The charge of the Health Action Plan in this area is to work with health institutions and community-based organizations to incorporate effective strategies to eliminate racial and ethnic discrimination and enhance cultural competence. Most agencies and institutions have policies in place to address these issues, however, approaches and policies appear to be varied and often ineffective. The goal of the of the Health Action Plan Subcommittee on Discrimination and Disparity in Health is to develop strategies for a collective approach addressing discrimination and disparity and evaluating the success of these strategies. The Health Action Plan Subcommittee on Discrimination in Health will compile several different tools for purposes of cultural competency self-assessment in different organizational health care settings. Informed by the work of this committee, the Health Action Plan Steering Committee recommends the following:

  • As health care leaders and employers Steering Committee members will work to integrate into their own existing cultural competency policies the eight principles as identified by the Health Resources Services Administration as key elements of creative and successful policy:
    • Define culture broadly
    • Value clients' cultural beliefs
    • Recognize complexity in language interpretation
    • Facilitate learning between providers and communities
    • Involve the community in defining and addressing service needs
    • Collaborate with other agencies
    • Professionalize staff hiring and training
    • Institutionalize cultural competence

  • Steering Committee members as representatives of health care systems will voluntarily conduct a cultural competency self-assessment in at least one service delivery area. A report on thematic findings will be presented to the Steering Committee by June 2002.

  • Steering Committee members representing organizations that possess the capacity, will explore opportunities to qualify cultural competency training for required Certified Medical Education (CME) credits for their staff of physicians, nurses and other health care providers.

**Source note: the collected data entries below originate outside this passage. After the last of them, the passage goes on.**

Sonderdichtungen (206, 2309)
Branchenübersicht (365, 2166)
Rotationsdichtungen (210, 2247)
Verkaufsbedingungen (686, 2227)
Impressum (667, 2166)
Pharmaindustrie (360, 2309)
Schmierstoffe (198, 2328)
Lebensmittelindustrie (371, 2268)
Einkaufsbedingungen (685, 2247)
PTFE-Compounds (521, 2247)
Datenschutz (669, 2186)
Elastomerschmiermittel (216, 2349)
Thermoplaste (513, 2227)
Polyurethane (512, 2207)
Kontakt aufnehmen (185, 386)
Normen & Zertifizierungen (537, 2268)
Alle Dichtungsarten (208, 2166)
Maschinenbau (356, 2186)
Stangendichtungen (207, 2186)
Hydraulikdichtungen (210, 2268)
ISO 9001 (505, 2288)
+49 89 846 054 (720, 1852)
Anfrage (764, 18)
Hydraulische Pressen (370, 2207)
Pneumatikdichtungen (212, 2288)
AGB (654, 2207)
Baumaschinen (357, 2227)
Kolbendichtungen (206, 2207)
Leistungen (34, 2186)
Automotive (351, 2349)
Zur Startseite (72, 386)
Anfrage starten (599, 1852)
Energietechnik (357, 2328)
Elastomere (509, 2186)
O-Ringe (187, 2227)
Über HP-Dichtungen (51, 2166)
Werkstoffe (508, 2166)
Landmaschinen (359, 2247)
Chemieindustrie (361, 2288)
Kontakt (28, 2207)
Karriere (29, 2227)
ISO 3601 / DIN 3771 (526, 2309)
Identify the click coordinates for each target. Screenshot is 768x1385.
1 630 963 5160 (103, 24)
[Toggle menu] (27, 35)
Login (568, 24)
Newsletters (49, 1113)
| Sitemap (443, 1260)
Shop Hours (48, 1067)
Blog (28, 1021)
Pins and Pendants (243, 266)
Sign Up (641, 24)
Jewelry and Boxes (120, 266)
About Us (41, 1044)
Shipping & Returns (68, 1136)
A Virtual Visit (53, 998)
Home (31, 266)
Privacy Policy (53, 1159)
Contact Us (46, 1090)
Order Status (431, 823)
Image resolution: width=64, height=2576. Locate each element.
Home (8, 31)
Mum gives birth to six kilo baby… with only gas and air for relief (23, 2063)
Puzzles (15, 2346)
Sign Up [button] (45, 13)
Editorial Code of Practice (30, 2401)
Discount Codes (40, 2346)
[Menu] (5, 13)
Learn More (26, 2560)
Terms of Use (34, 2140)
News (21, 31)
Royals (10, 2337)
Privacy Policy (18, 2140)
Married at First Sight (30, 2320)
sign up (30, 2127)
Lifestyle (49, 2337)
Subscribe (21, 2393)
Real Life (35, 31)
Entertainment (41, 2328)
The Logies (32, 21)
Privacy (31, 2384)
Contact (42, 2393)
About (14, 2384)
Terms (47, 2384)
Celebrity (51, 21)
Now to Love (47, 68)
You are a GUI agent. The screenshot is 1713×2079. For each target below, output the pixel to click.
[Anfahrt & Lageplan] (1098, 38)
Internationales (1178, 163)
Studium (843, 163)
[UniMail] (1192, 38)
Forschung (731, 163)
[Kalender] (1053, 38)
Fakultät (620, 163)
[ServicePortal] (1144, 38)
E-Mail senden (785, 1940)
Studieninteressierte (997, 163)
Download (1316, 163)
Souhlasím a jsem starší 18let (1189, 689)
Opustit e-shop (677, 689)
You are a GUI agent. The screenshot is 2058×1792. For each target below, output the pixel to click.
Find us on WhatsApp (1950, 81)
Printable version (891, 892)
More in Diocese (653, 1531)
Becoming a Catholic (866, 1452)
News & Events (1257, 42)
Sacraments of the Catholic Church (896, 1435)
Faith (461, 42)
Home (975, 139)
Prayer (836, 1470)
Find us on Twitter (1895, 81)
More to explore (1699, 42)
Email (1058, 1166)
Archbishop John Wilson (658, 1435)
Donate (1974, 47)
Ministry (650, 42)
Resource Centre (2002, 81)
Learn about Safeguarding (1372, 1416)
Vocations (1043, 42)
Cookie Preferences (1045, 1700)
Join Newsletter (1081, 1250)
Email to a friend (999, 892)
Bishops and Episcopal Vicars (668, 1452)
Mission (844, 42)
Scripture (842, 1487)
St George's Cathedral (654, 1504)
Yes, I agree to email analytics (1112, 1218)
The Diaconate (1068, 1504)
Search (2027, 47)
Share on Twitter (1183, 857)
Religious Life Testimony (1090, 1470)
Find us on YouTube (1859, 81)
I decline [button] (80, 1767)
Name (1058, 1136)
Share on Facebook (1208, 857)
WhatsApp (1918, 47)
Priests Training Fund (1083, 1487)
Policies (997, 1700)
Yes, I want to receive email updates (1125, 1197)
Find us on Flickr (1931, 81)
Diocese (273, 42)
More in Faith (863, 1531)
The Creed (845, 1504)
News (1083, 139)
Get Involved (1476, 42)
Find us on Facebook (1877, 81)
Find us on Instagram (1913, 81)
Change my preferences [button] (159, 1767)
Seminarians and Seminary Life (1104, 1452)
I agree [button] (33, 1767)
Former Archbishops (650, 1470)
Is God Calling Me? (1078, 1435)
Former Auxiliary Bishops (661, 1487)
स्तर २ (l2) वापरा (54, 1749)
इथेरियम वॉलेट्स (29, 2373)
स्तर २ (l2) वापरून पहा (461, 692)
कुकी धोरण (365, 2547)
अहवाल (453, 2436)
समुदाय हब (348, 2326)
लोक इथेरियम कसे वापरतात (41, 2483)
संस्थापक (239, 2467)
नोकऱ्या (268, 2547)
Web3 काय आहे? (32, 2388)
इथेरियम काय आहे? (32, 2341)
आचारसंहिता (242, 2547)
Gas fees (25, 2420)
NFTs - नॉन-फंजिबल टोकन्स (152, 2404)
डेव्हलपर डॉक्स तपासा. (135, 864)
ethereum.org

  • As a means to identify community needs and concerns, Steering Committee members representing health care provider organizations will consider conducting a community conversation forum with leaders of one of the major racial/ethnic communities they serve to elicit comments and concerns regarding the delivery of health care services with a particular focus on issues of discrimination and worsening health trends that disproportionately impact racial/ethnic populations such as asthma, diabetes and cervical cancer.

The above recommendations were adopted by the King County Health Action Plan Steering Committee on December 11, 2002.